__EXCERTO DO TEXTO__
________________________________________
São mulheres de todas as faixas etárias, estratos sociais, etnias e religiões. Em comum têm o facto de viverem em Lisboa ou em concelhos limítrofes e serem sobreviventes de anos sucessivos de violência doméstica.

Chamam-lhes sobreviventes porque um dia, após décadas de agressões físicas e de actos de humilhação psicológica infligidos pelo homem com quem viviam, foram capazes de sair de casa ou de denunciar o agressor, junto de organizações civis, de entidades públicas ou das forças de segurança.

A partir desse dia deixaram de ser vítimas de maus tratos para serem heroínas anónimas, apesar do medo que continuam a sentir quando têm de andar sozinhas pela rua, ou quando frequentam locais onde o agressor sabe que as pode encontrar desprevenidas. Pode ser à saída do supermercado, do café do bairro, da escola dos filhos, do cabeleireiro.

Mesmo depois da separação, mantém-se o receio da vingança por parte do ex-companheiro que quase nunca aceita o acto de ruptura da mulher, por vezes, durante anos, subjugou.

Foi para essas mulheres que a Associação de Mulheres contra a Violência (AMCV) criou, em 2006, o PROGRIDE - Programa para a Inclusão e Desenvolvimento - "Ser Mulher", financiado pelo Ministério do Trabalho e da Segurança Social. Dividida em três ateliês temáticos - Cidadania, Afirmação Individual e Autonomia -, a próxima acção inicia-se no dia 12 de Outubro e decorrerá ao longo de cinco meses.

Candidaturas abertas

As candidaturas estão abertas até ao final de Setembro (feitas através do e-mail acmvprogride @amcv.org.pt), mas apenas para jovens dos 16 aos 25 anos, residentes no concelho de Lisboa que estejam a libertar-se de situações de maus tratos conjugais.

Os ateliês - que se prolongam por um dia inteiro - decorrem numa sala do edifício, ao lado de uma outra onde os filhos das formandas são acompanhados por uma animadora cultural.

As formandas podem ainda, se quiserem, fazer o almoço na cozinha das instalações ou comer na marquise, preparada para o efeito.

No primeiro ateliê aborda-se a história do movimento das mulheres, os mecanismos da violência e da resolução de conflitos, os direitos e a aprendizagem de novas tecnologias.

No segundo, são trabalhadas as competências individuais através da voz, da expressão corporal e das técnicas de defesa pessoal. O terceiro ateliê inclui actividades de costura criativa, carpintaria e canalização, pintura de casa e electricidade.

O primeiro grupo - composto por dez formandas de uma faixa etária mais elevada - duas das quais contaram a sua história de vida ao JN (ler textos em baixo) frequentou a acção concluída em Fevereiro.
________________________________________
__BLOCO DE DADOS__

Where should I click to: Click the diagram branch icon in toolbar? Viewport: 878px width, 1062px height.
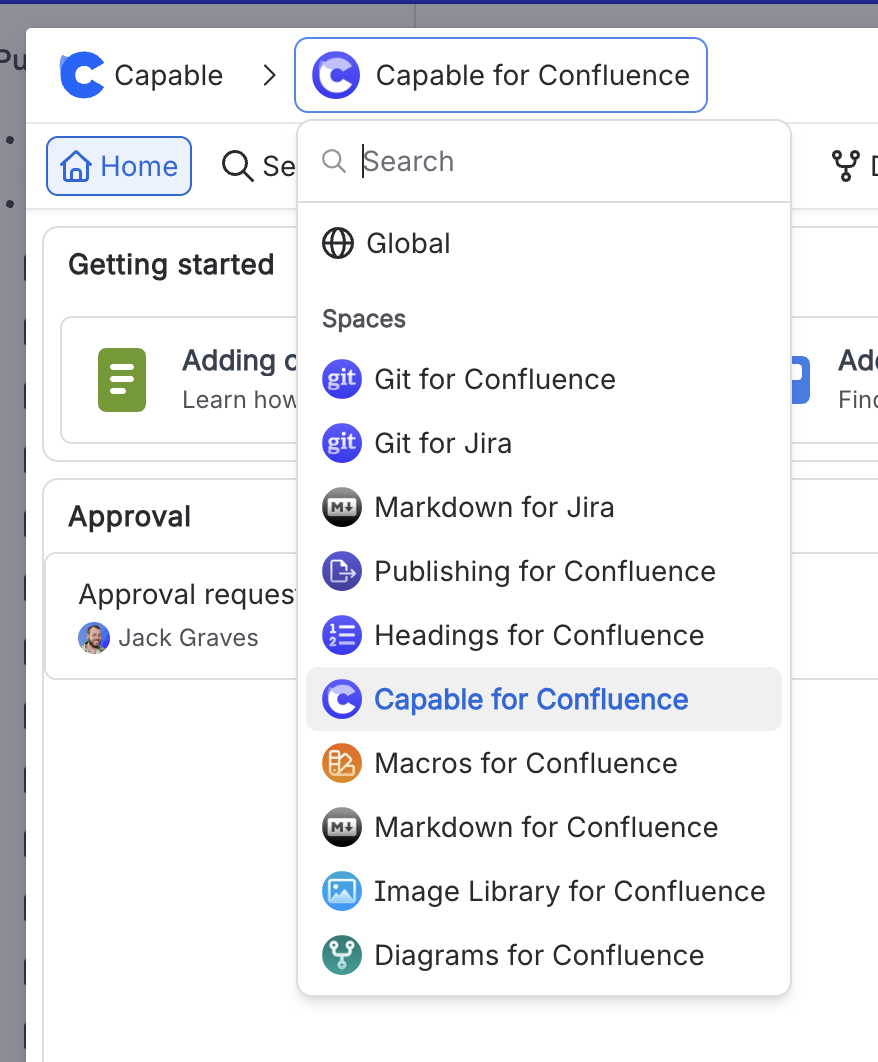point(846,166)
________________________________________
__INSTRUÇÕES DA TAREFA__
Reescreva, sem alterar nada, a passagem do excerto que começa em "As candidaturas estão" e acaba em "para o efeito.". A listagem é material à parte, sem relação com o excerto.

__SOLUÇÃO DA TAREFA__
As candidaturas estão abertas até ao final de Setembro (feitas através do e-mail acmvprogride @amcv.org.pt), mas apenas para jovens dos 16 aos 25 anos, residentes no concelho de Lisboa que estejam a libertar-se de situações de maus tratos conjugais.

Os ateliês - que se prolongam por um dia inteiro - decorrem numa sala do edifício, ao lado de uma outra onde os filhos das formandas são acompanhados por uma animadora cultural.

As formandas podem ainda, se quiserem, fazer o almoço na cozinha das instalações ou comer na marquise, preparada para o efeito.